THE MYSTERY OF INFLUENCE
Why Raymond Chandler persists while so many more respected writers are forgotten
by Pico Iyer

Influence is a curious thing, as the Everyman's Library release of the first complete collection of Chandler's short stories (and its simultaneous release of two omnibus editions of his novels) underlines. There is, after all, no anniversary to celebrate, no ostensible reason why Chandler should be brought before the public eye again (none of his seven novels has ever been out of print). Yet he seems as central to us today as the Nobel Prize-winning poet born in the same year as he was, who likewise commuted between the English and the American ways of seeing things to suggest a modern fracture, T. S. Eliot. Dreiser, Lewis, and Upton Sinclair are all more warmly received into the canon, yet none of them gave us a voice, a presence--a moral stance, really--as easy to recognize and as hard to forget as Raymond Chandler did.

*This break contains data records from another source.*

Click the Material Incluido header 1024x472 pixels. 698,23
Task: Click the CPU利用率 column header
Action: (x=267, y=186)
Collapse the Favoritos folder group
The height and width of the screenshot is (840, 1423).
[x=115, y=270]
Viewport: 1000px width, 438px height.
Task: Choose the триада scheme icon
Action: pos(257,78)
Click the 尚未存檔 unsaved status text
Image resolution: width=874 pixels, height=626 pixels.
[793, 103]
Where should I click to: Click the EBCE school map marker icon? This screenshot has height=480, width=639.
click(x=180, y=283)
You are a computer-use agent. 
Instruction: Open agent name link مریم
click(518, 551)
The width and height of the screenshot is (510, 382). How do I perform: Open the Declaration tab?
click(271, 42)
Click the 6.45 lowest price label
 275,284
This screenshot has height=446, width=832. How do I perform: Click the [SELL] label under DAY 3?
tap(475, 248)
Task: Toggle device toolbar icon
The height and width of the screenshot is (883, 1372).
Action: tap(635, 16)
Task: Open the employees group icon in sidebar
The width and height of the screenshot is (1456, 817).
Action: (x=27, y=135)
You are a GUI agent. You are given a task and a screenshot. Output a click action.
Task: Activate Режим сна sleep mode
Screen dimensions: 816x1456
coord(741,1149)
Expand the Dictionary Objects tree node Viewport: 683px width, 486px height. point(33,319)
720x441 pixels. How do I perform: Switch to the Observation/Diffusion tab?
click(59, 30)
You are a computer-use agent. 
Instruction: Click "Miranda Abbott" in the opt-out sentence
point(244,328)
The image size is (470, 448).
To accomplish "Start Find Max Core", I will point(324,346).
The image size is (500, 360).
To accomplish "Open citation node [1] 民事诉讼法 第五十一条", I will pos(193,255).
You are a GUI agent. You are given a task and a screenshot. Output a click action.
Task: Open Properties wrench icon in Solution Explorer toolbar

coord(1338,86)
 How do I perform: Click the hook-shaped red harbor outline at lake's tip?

Even fewer American writers of the past century gave us a location (in Chandler's case, Los Angeles) that casts such a mythic spell. L.A., in Chandler's fiction, is not only a femme fatale but a shorthand for illusion; Hollywood comes to seem an allegorical zone in which nobody is what he seems (not even the straight-talking detective), morality itself is in turnaround, and the self is undergoing its ninth rewrite, being worked on by other hands. Even those who have never heard of Marlowe recognize, almost instinctively, the setting in which we most often find him: the rain-washed streets, broken neon flickering above the empty hotel, the darkened room. Chandler's favored locales have become as familiar as the souls who inhabit them, the dangerous blondes circling around a loner who hides his soft heart behind quick quips and a hopeful bravado.